> PROBLEMS TO WORK ON
- A) Name each organization or government body mentioned in the news article on the Federal Reserve's plan to review bank pay.
- B) Carry on the news article about the Federal Reserve's bank pay plan, starting after its final sentence.

** DOCUMENT SECTION follows **

The proposed plan would allow the Fed to reject those policies it feels allows banking workers to take on too much risk, according to The Wall Street Journal. The government would not have a hand in setting the workers' compensation, but could review and possibly amend salary and bonus policies. The plan would apply to institutions regulated by the Fed, but would not cover savings and loans or state banks that are under the Federal Deposit Insurance Corp.'s watch.
A spokesman for the Federal Reserve could not be immediately reached for comment.
A final proposal, which does not need congressional approval but must pass the central bank's board, is not expected for a few weeks, the paper said.
The Fed's move is seen as a way for the government to keep an eye on the nation's financial institutions without dictating compensation. The Obama administration has been hesitant for the government to meddle too much in corporate pay decisions, but many have felt that some type of oversight is necessary for banks - which have been blamed for taking too much risk and its executives being paid too handsomely during the economic downturn.
While compensation decisions have traditionally been made by banks' boards and management, the Fed will now have a say in policies that affect a number of workers - from CEOs to traders.
The banking industry has been closely watched by the government during the recession, with several financial institutions receiving federal bailout money under the Troubled Asset Relief Program created by Congress. Many have worked to repay the funds to free themselves from restrictions on executive compensation that they said was making it hard to keep top-performing executives.

** End of DOCUMENT SECTION **
** GIVEN INFORMATION follows **

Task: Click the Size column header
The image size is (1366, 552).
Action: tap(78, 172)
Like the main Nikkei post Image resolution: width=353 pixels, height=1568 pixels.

** End of GIVEN INFORMATION **

> ANSWER SET
- A)
- Federal Reserve (the Fed)
- The Wall Street Journal
- Federal Deposit Insurance Corp.
- Obama administration
- Congress

- B)
Some executives appear to be in agreement about reining in compensation, including Citigroup Inc. CEO Vikram Pandit. Speaking at a New York event Thursday night, Pandit said banks that have received government bailout money should not be paying exorbitant amounts to their employees, according to the Journal.
Pandit also said that he felt a $100 million compensation package is too big right now - which is the amount that Citigroup commodities trader Andrew Hall's package may hit. Hall's compensation is linked to profits at his Phibro energy trading unit, but the size of his 2009 pay package has been controversial. Pandit acknowledged that Citigroup is working on restructuring Phibro, which may free Hall from pay restrictions.
The Wall Street Journal notes that in a Wednesday speech, Former Fed Chairman Paul A. Volcker said that one of the causes of the financial crisis "was the ultimately explosive combination of compensation practices that provided enormous incentives to take risks" just as new financial innovations "seemed to offer assurance -- falsely, as it has turned out -- that those risks had been diffused."